◆ Your goal
Extract every line of the material that holds the string "will".
⟨
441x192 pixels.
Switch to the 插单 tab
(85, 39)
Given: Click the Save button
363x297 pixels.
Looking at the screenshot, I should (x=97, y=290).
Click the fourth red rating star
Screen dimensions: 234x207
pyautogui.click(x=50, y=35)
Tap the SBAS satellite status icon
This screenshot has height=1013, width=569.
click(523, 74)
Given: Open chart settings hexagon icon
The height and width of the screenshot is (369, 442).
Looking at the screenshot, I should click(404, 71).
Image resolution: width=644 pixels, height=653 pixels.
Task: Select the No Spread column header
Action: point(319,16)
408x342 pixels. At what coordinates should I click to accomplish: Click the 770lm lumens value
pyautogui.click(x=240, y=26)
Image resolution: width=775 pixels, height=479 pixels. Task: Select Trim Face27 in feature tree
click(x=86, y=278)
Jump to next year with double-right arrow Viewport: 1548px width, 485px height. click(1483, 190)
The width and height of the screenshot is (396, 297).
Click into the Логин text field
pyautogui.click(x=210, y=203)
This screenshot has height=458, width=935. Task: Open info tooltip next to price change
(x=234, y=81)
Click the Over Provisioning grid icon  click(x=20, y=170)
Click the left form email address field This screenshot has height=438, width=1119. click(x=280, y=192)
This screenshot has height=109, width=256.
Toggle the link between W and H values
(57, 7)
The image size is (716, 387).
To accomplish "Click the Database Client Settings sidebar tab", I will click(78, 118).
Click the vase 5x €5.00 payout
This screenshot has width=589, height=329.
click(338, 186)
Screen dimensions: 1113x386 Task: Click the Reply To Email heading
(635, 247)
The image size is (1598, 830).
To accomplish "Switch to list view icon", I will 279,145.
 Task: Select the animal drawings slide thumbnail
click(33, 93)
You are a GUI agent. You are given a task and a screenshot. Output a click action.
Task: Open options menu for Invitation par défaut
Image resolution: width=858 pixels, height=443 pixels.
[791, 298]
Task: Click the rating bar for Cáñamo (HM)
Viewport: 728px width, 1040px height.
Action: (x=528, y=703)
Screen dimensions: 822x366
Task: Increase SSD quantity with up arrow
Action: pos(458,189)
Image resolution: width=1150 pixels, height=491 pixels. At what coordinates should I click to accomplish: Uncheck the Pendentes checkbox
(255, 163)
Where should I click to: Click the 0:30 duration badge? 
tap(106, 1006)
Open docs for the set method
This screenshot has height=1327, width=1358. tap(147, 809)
⟩
◆ Output of the exercise
To accomplish "Click the Database Client Settings sidebar tab", I will click(78, 118).
To accomplish "Switch to list view icon", I will 279,145.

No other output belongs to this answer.